GIVEN INSTRUCTION 1 -
According to the heron blog post, in which city does the pond the heron has been visiting lie?
GIVEN INSTRUCTION 2 -
Extend the heron blog post by a few paragraphs, picking up right after its final sentence.
··· SOURCE EXTRACT
I am having mixed feelings about the magnificent Great Blue Heron that has been visiting our goldfish pond

November 29, 2009:

Look at this magnificent Great Blue Heron. He is standing just behind the waterfall of the goldfish pond that my hubby built for me:

Edited to add this picture taken after the next one: (photo taken the next day, November 30)

Great Blue heron who ate my goldfish

My hubby, the best hubby in the history of the world, laid on his tummy and took this picture through our doggie door. (Photo taken November 29, 2009)

Great Blue Heron next to our waterfall

This is the most excitement I’ve had in the back yard for a couple of years. Here are two blog entries about similar events:

I am a birdwatcher, and as such I am VERY EXCITED that a magnificent Great Blue Heron has been coming to our pond the last several days. We live in an expansive, yet quiet, housing tract, near a very busy intersection. This is not the usual habitat for Great Blue Herons….

There are many bodies of water in Oklahoma City, yet this heron has chosen our goldfish pond to hang around by lately. It is quite a complement to my hubby’s craftsmanship.

Here is the original, un-cropped, photo, showing more of the waterfall and pond:

Great Blue Heron near pond and waterfall

Besides being a birdwatcher, though, I am a Pet Mom, and as such I am VERY WORRIED about my pet goldfish.
······
··· DATASET CONTENT
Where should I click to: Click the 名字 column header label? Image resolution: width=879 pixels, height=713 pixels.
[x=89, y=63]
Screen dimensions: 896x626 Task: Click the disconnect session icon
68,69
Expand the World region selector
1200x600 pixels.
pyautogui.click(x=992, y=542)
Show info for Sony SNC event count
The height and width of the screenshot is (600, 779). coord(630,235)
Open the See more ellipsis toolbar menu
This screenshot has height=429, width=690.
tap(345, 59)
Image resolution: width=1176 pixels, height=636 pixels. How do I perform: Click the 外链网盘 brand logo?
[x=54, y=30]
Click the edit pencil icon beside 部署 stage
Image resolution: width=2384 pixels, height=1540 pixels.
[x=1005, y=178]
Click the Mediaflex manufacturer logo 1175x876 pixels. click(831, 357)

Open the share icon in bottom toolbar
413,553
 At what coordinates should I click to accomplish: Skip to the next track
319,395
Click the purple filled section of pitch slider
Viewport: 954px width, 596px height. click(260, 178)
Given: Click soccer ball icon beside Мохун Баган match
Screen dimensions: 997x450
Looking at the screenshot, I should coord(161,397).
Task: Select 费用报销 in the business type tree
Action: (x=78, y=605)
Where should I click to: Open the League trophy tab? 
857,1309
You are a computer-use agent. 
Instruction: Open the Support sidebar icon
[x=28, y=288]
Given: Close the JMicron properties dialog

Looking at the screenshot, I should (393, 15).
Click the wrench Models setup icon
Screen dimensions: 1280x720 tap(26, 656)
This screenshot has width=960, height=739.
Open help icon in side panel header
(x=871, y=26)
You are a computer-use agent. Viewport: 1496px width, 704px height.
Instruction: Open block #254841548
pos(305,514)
······
FINAL RESULT 1 -
Oklahoma City

FINAL RESULT 2 -
I don’t know if he has eaten any of my pet goldfish yet. Most of them all look alike, and if there was one missing, I would never know. We have more than fifty goldfish, most of them orange, with some white ones and some black ones. The great majority of our goldfish are the descendants of Rick and Ilsa, our two biggest, and oldest, goldfish.

There are very few goldfish with distinguishing marks allowing us to recognize them. (Rocky Raccoon has white patches around his eyes, for instance.)

Great Blue Herons are long legged wading birds. They wade into a body of water until they can look down and see the fish, they they bend their long neck down and grab a fish in their big beak.

With all the times I’ve seen this heron in our backyard, he has never been standing in the water, just next to the pond. In our pond, the first step is a doozy, as the saying goes…

We have a step, about a foot or so down, all the way around, to make it easier to step into the pond for maintenance. The pond is almost three feet deep.

As much as I love seeing this Great Blue Heron, I want him to go to one of the lakes or rivers in town.

I love you, but please go away…..

X

Edited to add:

November 29: It’s very cold today, so the fish are not moving. I went out and counted them, and only see 27 of them. (they are hard to count when they are all swimming) We had almost 50 the last time we caught them all in order to give the pond a thorough cleaning a few years ago. More have been “born” since then, so we knew we have (had) over fifty by now.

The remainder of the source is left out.